**Set exercise**
Copy out the records below line for line, without any change, and leave the pictures out of your copy.

Source records:
## start

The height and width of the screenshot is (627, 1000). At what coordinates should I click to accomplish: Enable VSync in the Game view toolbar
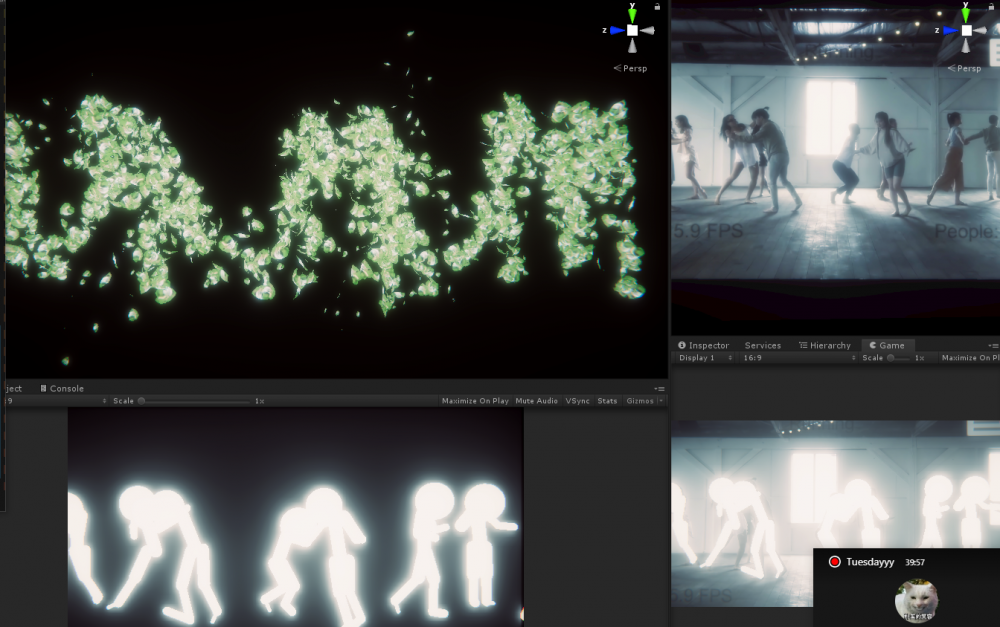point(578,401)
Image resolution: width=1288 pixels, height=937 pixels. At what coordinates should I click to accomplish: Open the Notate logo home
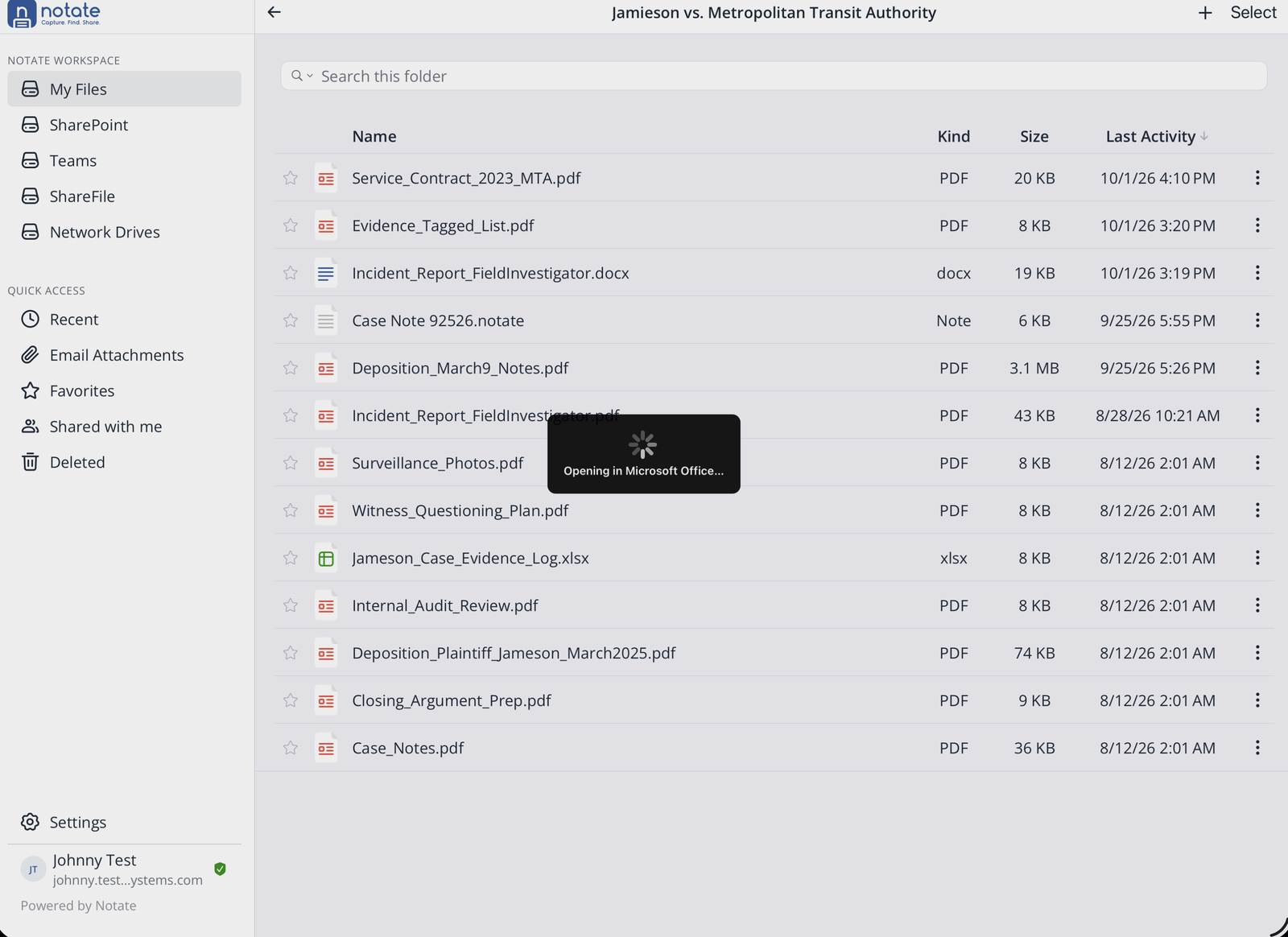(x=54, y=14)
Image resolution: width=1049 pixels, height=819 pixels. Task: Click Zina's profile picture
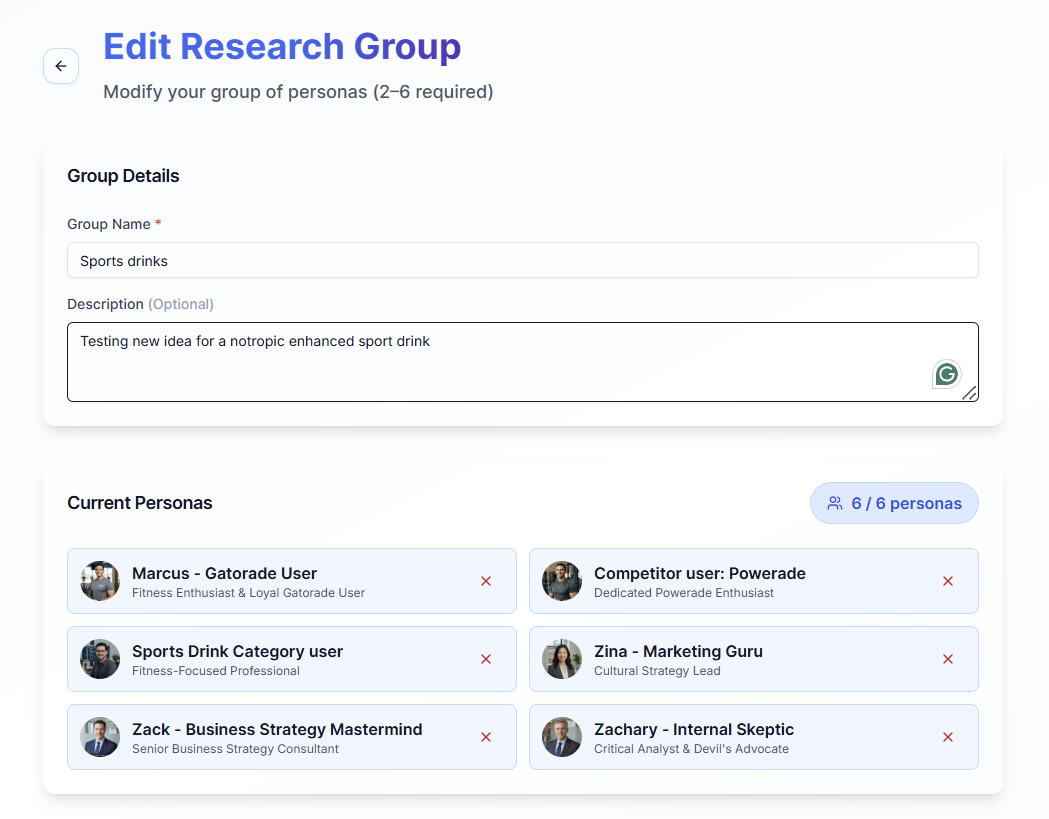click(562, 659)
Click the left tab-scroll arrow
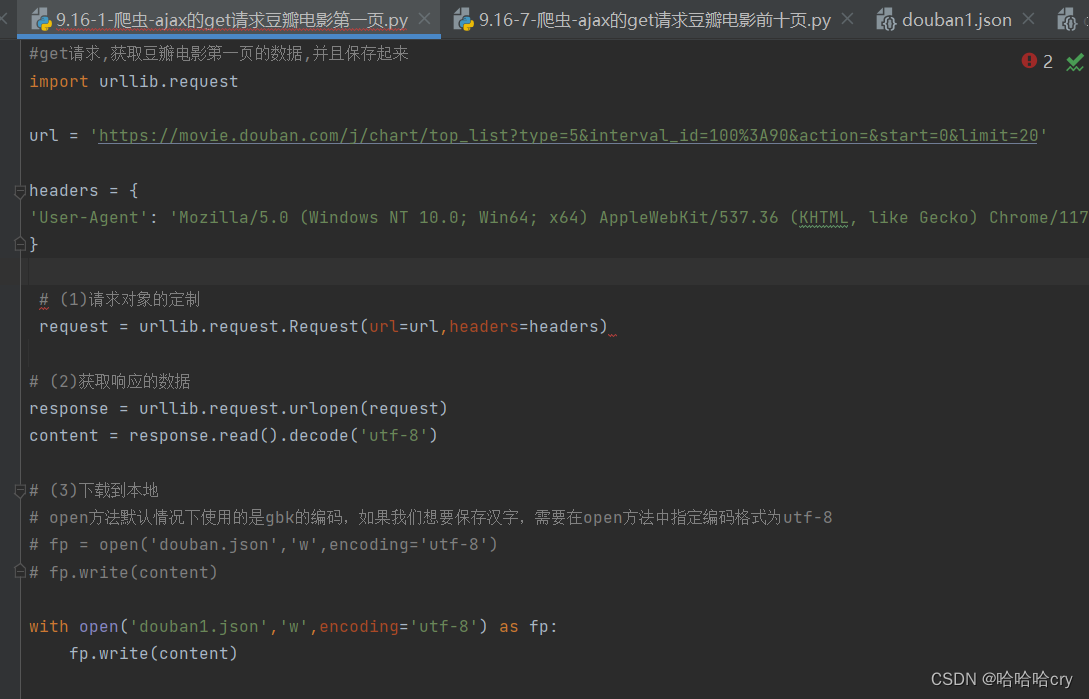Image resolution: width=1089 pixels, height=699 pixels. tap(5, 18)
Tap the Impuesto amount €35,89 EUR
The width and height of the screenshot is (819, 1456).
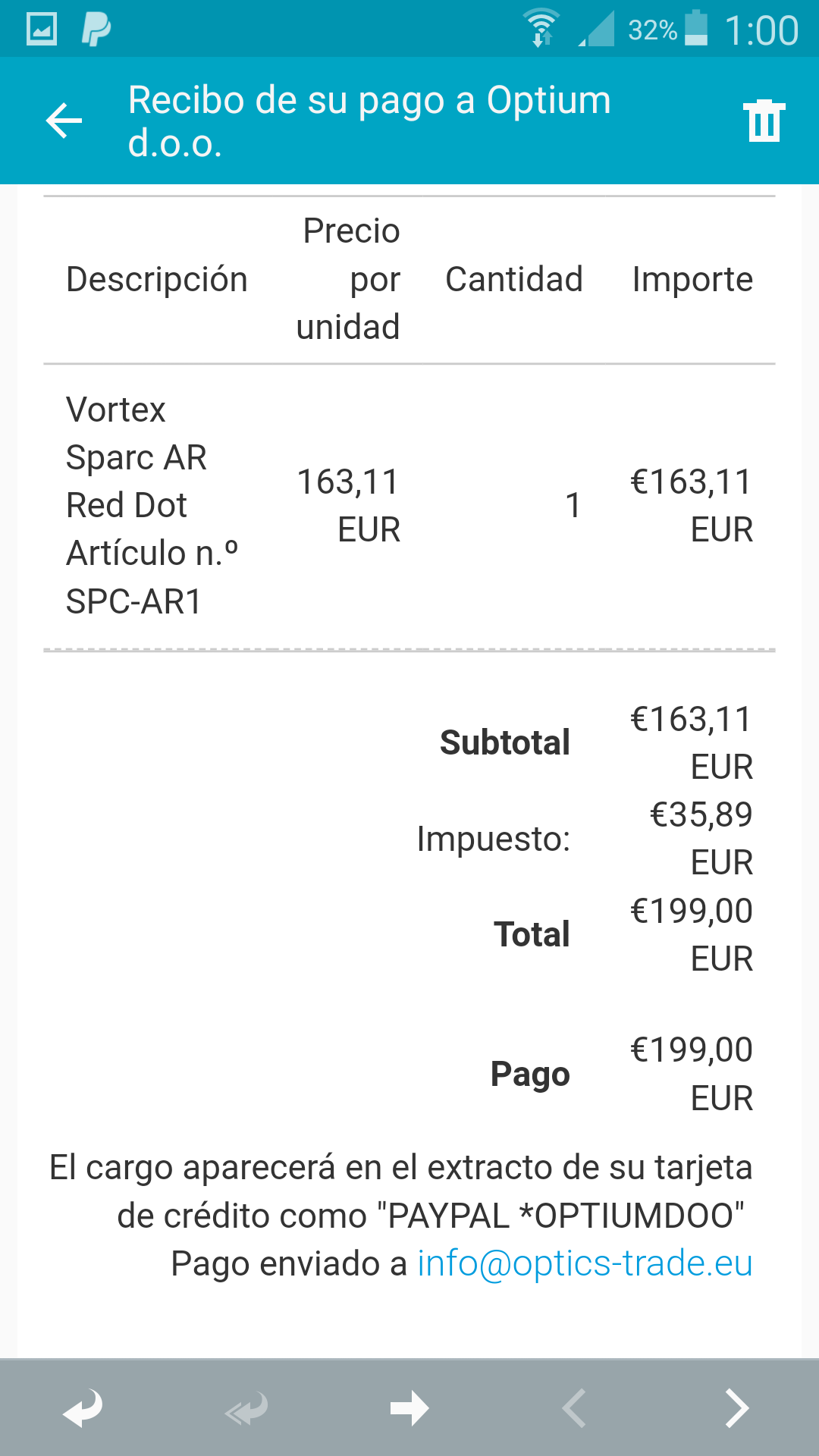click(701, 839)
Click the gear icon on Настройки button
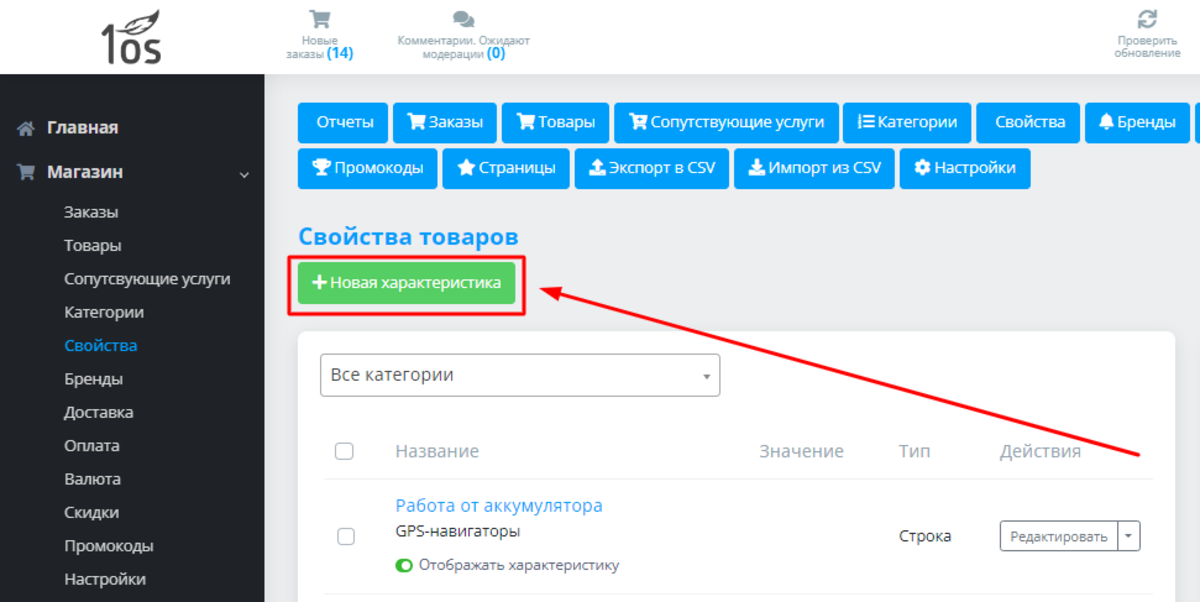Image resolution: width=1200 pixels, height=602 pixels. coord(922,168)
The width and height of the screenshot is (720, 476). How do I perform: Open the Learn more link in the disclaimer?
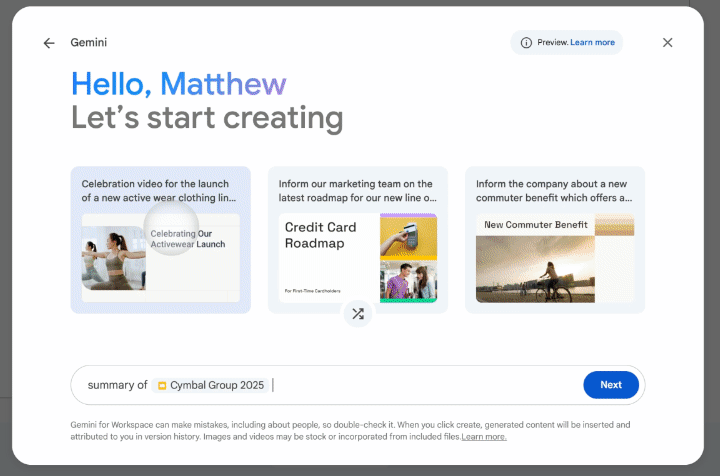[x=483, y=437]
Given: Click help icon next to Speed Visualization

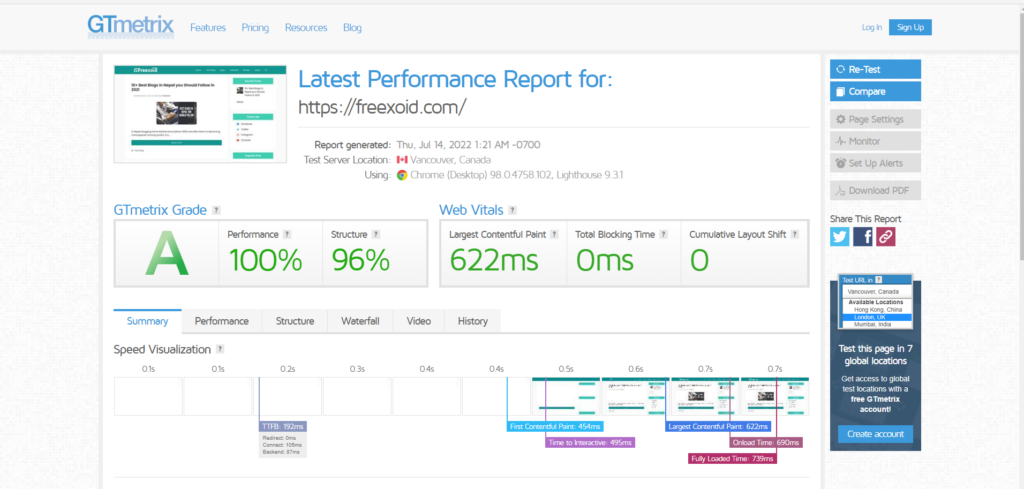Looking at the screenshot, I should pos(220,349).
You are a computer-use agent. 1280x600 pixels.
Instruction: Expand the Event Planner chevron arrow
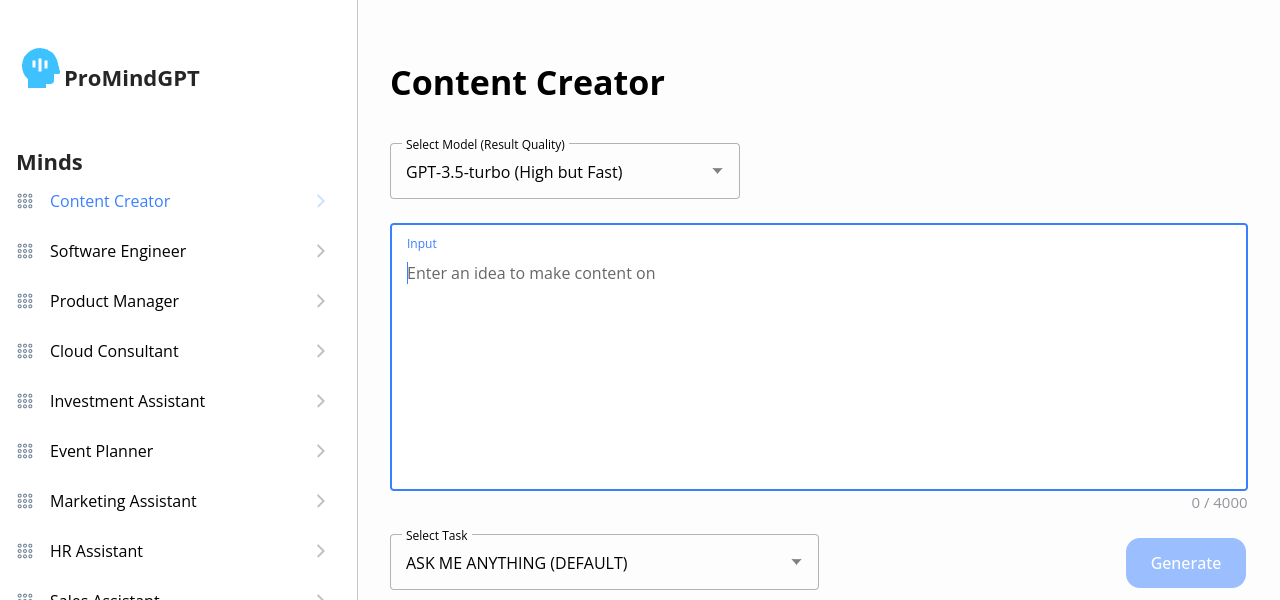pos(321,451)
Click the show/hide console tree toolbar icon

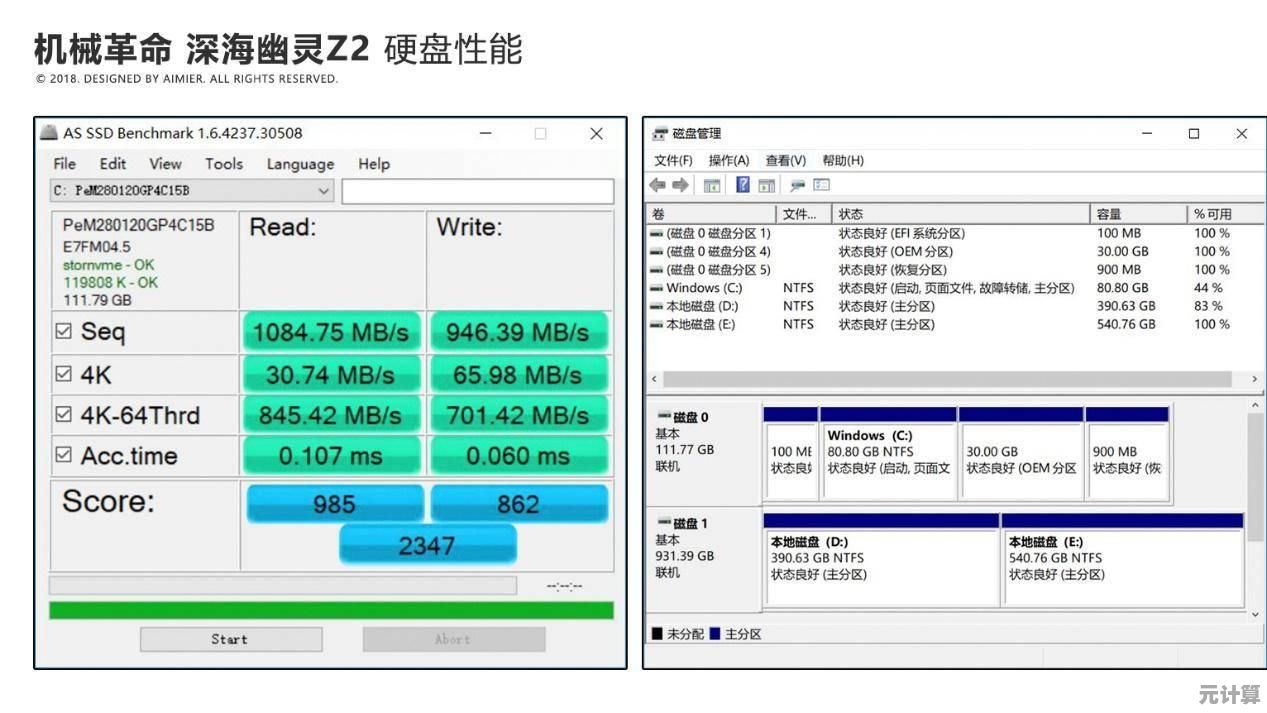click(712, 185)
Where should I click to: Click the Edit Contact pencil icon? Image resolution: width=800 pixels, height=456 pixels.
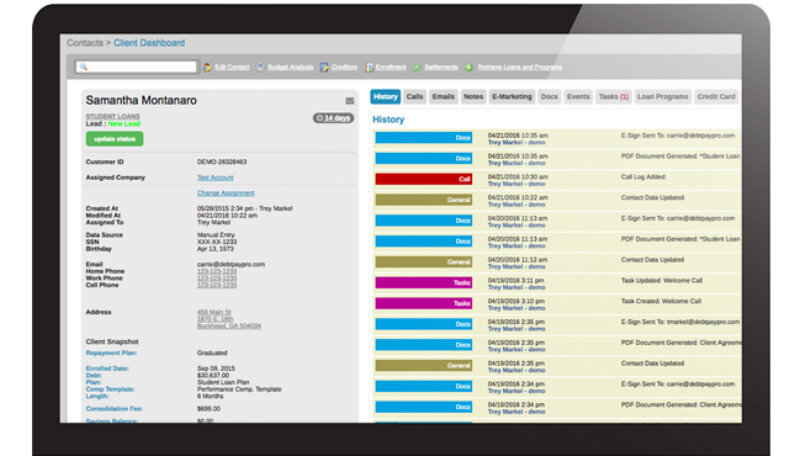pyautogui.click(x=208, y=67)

## end

**Answer for this exercise**
The height and width of the screenshot is (627, 1000). At what coordinates should I click to accomplish: Enable VSync in the Game view toolbar
point(578,401)
Image resolution: width=1288 pixels, height=937 pixels. At what coordinates should I click to accomplish: Open the Notate logo home
(x=54, y=14)
Image resolution: width=1049 pixels, height=819 pixels. Task: Click Zina's profile picture
click(562, 659)
Click the left tab-scroll arrow
Image resolution: width=1089 pixels, height=699 pixels. tap(5, 18)
Tap the Impuesto amount €35,89 EUR
The width and height of the screenshot is (819, 1456).
click(701, 839)
Click the gear icon on Настройки button
Image resolution: width=1200 pixels, height=602 pixels. coord(922,168)
The width and height of the screenshot is (720, 476). How do I perform: Open the Learn more link in the disclaimer?
[x=483, y=437]
Given: Click help icon next to Speed Visualization

Looking at the screenshot, I should pos(220,349).
You are a computer-use agent. 1280x600 pixels.
Instruction: Expand the Event Planner chevron arrow
pos(321,451)
Click the show/hide console tree toolbar icon

click(712, 185)
Where should I click to: Click the Edit Contact pencil icon? Image resolution: width=800 pixels, height=456 pixels.
pyautogui.click(x=208, y=67)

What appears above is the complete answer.